Самвел с подозрением покосился на соседа.
— Я тоже думал, что тебя нет дома, — Нюма распахнул дверцу шкафчика и принялся обозревать полки.
— Звонил тот парень, из Эстонии, — Самвел взял полотенце и вытер руки. — Сказал, что Сережке наши вещи понравились. Просит прислать еще что-нибудь.
— Ты по этому поводу принарядился? — Нюма снял с полки пакет с суповым набором.
— Ара, старая рубашка, — ответил Самвел. — Лежит, лежит… Думаю, дай надену; пусть Нюма посмотрит.
— Ну, я посмотрел. Иди снимай.
Самвел усмехнулся. Подозрение, что Нюма хитрит, что он кое-что знает, все росло и росло… Следовало бы ему рассказать, скрытность наверняка набросит тень на их отношения. А с другой стороны, почему он должен посвящать постороннего в личную жизнь. Он не мальчик, чтобы кичиться сердечными успехами. Да и в прошлом не замечал за собой бравады в таких вопросах. Помнится, когда он сблизился с Сусанной, как исходили любопытством его приятели. Особенно из комбината «Дом быта», с одним из них он даже подрался… О чем он расскажет Нюме?! О том, что всегда испытывал слабость к русским женщинам? И когда в прихожей коммуналки увидел, как Вера придерживает ворот халатика, пряча свою грудь, он испытал такое головокружение, что думал, упадет? Вообще, женская грудь всегда была его страстью. Он даже этой стерве Фирке может многое простить из-за ее груди, правда, задница у Фирки плосковата. А у Веры все было точно нарисовано… Рассказать, как наведался в сберкассу и ждал Веру у служебных дверей с цветами? Как напросился к ней в гости, пил чай, под приглядом этого шмендрика Димы? Как уговорил ее прийти к нему домой? И что было потом? Как он восхищался ею и как собрал всю свою волю и силы? А потом боялся умереть, такое было сердцебиение. И совсем забыл о спине…
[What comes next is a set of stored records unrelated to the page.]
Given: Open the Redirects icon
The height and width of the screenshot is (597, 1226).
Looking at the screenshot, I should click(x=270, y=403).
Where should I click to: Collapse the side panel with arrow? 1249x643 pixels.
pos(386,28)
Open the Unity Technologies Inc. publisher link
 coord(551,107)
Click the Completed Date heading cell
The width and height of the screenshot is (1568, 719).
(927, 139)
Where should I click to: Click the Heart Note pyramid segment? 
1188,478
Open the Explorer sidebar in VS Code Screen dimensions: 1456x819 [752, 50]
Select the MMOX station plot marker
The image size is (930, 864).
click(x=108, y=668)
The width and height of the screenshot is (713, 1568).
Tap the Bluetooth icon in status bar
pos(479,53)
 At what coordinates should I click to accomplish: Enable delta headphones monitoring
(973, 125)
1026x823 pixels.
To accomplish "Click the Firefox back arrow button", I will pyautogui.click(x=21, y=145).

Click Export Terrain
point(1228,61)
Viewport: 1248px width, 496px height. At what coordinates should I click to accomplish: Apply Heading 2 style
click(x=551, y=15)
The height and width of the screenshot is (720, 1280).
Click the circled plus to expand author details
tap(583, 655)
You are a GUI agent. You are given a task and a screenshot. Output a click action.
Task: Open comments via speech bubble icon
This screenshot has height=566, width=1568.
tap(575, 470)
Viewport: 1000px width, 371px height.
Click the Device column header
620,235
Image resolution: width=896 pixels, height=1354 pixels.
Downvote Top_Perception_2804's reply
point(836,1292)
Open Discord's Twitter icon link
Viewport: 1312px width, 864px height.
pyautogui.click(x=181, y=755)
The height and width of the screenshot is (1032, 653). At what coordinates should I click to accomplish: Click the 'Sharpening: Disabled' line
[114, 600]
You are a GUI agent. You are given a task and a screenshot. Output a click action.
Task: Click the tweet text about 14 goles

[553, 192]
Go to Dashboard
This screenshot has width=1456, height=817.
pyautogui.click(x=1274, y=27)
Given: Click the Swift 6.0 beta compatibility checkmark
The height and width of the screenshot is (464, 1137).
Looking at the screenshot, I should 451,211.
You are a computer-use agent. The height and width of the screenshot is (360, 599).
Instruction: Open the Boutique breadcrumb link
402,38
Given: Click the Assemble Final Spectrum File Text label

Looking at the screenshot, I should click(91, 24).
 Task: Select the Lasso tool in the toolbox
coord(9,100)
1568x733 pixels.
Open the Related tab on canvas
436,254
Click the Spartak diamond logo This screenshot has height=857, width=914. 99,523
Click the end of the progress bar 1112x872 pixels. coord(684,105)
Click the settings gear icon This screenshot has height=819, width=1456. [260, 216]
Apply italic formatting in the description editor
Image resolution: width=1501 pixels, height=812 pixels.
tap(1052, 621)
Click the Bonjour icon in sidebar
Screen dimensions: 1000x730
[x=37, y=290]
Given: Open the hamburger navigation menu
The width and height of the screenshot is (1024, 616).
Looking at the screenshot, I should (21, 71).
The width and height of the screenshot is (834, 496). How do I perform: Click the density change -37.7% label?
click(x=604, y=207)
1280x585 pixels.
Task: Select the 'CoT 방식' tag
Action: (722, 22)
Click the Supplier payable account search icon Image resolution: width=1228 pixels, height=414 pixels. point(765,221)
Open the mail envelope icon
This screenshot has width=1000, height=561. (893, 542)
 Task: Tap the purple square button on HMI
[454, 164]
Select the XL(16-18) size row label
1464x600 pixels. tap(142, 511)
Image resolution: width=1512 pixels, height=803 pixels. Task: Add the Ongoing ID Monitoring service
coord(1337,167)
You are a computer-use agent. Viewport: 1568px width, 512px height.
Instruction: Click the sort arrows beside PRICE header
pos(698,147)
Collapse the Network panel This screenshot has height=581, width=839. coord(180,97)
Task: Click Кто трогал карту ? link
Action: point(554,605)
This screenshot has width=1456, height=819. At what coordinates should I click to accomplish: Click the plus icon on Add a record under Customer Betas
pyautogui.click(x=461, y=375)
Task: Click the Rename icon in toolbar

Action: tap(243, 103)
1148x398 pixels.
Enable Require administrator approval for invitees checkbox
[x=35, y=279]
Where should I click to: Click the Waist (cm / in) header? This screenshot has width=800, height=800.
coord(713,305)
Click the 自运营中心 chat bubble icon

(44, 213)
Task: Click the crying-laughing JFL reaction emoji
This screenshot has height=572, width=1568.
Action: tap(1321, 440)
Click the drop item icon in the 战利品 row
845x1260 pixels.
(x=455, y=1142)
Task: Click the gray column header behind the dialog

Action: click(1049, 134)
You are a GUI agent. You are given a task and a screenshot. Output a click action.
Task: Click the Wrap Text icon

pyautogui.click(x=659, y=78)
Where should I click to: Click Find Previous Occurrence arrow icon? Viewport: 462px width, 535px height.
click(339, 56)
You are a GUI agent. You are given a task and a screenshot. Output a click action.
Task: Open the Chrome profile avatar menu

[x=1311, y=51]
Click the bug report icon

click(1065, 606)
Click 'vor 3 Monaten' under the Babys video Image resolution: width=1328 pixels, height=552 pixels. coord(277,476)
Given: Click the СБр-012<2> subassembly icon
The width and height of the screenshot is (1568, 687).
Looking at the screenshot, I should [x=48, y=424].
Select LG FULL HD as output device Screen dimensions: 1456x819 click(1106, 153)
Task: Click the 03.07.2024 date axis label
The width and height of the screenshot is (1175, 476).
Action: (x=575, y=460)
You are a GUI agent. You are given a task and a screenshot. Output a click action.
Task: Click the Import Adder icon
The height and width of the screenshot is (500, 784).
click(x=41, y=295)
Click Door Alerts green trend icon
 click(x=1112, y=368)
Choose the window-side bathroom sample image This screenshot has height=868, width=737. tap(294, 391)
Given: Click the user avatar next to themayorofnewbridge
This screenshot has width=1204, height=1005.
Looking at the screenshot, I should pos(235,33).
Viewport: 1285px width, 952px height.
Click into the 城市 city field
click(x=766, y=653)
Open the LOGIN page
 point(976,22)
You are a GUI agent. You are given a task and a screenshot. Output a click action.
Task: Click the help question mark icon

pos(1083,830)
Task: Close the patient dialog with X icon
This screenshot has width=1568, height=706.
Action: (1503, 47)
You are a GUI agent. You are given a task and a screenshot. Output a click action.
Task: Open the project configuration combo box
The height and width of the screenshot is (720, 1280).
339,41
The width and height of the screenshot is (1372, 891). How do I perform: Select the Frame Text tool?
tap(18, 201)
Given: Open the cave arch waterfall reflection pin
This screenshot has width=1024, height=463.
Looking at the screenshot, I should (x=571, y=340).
Так и не решив: поверять Нюме свою тайну или нет, Самвел вздохнул и спросил участливо:
— Ты был в жилконторе?
— Был. Опять эта Галя показала свою симпатию ко мне. — И Нюма рассказал о том, что произошло в жилконторе…
— Вот видишь! — вскричал Самвел. — Я прав — ей небезразлична твоя судьба!
И Самвел принялся убеждать соседа в загадках женской души. В том, что женщина в своем отношении к мужчине, который ей небезразличен, способна на самые алогичные поступки, только не на равнодушие. Точно своей горячностью Самвел пытался внушить соседу, что и он не так уж одинок. И тем более должен понять его, заброшенного судьбой на чужбину. И если сосед знает о его тайном увлечении женщиной из сберкассы, то пусть будет великодушен…
— Ладно! Хватит о дворниках! — грубо прервал Нюма, давая понять, что он ни на грош не верит болтовне соседа. — Что сказал эстонец?
— Назначил встречу у метро «Петроградская», — запнулся Самвел. — На восемь часов.
— Так уже без двадцати!
— Как?! — всполошился Самвел. — Вот зараза. Я просил его прийти к нам домой! Нет, говорит, некогда. Еще сказал, что ваша паршивая собака, написала на его куртку…
Нюма и не знал об этом. Он тогда не провожал эстонца, обиделся на их «сепаратные» переговоры с Самвелом в его комнате. Значит, Точка так отомстила за его обиду. И вновь тоска по собачке сжала сердце.
Самвел, бормоча проклятия по-армянски, ушел к себе, переоделся и выскочил из квартиры с необычной резвостью.